● WHAT YOU ARE ASKED TO DO
Without the pictures, print each of the records below exactly as it appears.

── GIVEN INFORMATION ──

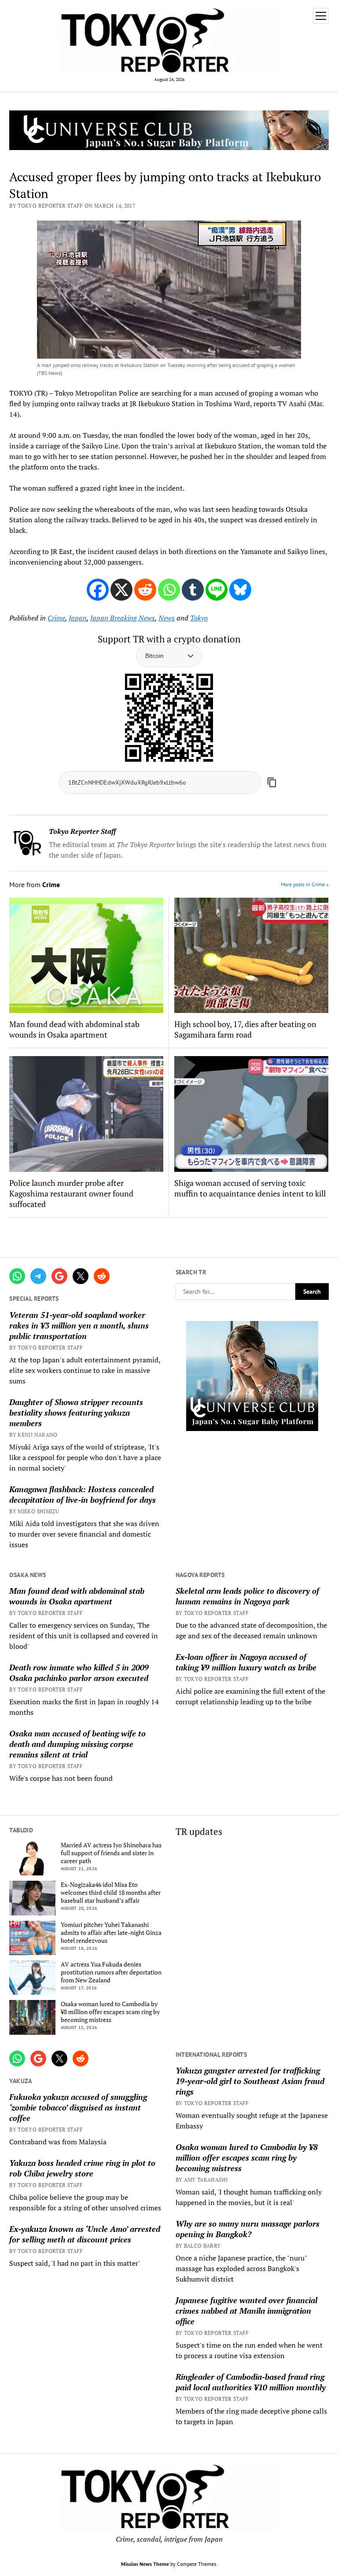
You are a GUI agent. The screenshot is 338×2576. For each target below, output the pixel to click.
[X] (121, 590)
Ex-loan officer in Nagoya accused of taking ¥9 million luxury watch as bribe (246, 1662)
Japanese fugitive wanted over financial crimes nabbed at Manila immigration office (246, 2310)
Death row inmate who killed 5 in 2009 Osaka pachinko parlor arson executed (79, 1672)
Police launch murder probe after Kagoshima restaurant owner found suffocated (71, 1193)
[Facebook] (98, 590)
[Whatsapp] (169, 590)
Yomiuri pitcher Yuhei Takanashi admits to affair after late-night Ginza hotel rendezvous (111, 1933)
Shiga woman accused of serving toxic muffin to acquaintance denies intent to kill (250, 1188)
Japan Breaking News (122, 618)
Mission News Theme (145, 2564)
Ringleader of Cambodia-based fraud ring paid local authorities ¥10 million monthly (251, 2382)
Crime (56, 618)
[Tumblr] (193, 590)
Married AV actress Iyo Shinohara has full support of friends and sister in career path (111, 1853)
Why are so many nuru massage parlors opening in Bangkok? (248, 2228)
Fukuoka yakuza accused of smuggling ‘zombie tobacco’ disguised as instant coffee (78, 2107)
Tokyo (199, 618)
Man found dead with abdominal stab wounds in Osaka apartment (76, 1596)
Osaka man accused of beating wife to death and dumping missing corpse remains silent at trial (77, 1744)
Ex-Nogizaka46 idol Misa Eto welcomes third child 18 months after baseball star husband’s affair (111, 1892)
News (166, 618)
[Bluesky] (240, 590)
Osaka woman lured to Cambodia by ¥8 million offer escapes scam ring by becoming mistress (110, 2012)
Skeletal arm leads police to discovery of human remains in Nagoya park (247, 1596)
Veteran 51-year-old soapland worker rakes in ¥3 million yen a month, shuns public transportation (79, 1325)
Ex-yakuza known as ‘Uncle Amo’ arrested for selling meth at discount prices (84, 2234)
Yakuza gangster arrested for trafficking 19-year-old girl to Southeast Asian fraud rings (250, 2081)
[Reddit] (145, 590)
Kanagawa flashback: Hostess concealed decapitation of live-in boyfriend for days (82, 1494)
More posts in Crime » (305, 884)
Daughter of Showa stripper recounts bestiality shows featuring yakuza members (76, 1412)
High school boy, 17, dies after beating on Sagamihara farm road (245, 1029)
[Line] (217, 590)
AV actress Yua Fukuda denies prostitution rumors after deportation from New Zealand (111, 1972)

───

● ANSWER FOR THE TASK
You are a GUI agent. The screenshot is 338×2576. For each target below, output the pixel to click.
[X] (121, 590)
Ex-loan officer in Nagoya accused of taking ¥9 million luxury watch as bribe (246, 1662)
Japanese fugitive wanted over financial crimes nabbed at Manila immigration office (246, 2310)
Death row inmate who killed 5 in 2009 Osaka pachinko parlor arson executed (79, 1672)
Police launch murder probe after Kagoshima restaurant owner found suffocated (71, 1193)
[Facebook] (98, 590)
[Whatsapp] (169, 590)
Yomiuri pitcher Yuhei Takanashi admits to affair after late-night Ginza hotel rendezvous (111, 1933)
Shiga woman accused of serving toxic muffin to acquaintance denies intent to kill (250, 1188)
Japan Breaking News (122, 618)
Mission News Theme (145, 2564)
Ringleader of Cambodia-based fraud ring paid local authorities ¥10 million monthly (251, 2382)
Crime (56, 618)
[Tumblr] (193, 590)
Married AV actress Iyo Shinohara has full support of friends and sister in career path (111, 1853)
Why are so many nuru massage parlors opening in Bangkok? (248, 2228)
Fukuoka yakuza accused of smuggling ‘zombie tobacco’ disguised as instant coffee (78, 2107)
Tokyo (199, 618)
Man found dead with abdominal stab wounds in Osaka apartment (76, 1596)
Osaka man accused of beating wife to death and dumping missing corpse remains silent at trial (77, 1744)
Ex-Nogizaka46 idol Misa Eto welcomes third child 18 months after baseball star husband’s affair (111, 1892)
News (166, 618)
[Bluesky] (240, 590)
Osaka woman lured to Cambodia by ¥8 million offer escapes scam ring by becoming mistress (110, 2012)
Skeletal arm leads police to discovery of human remains in Nagoya park (247, 1596)
Veteran 51-year-old soapland worker rakes in ¥3 million yen a month, shuns public transportation (79, 1325)
Ex-yakuza known as ‘Uncle Amo’ arrested for selling meth at discount prices (84, 2234)
Yakuza gangster arrested for trafficking 19-year-old girl to Southeast Asian fraud rings (250, 2081)
[Reddit] (145, 590)
Kanagawa flashback: Hostess concealed decapitation of live-in boyfriend for days (82, 1494)
More posts in Crime » (305, 884)
Daughter of Showa stripper recounts bestiality shows featuring yakuza members (76, 1412)
High school boy, 17, dies after beating on Sagamihara farm road (245, 1029)
[Line] (217, 590)
AV actress Yua Fukuda denies prostitution rumors after deportation from New Zealand (111, 1972)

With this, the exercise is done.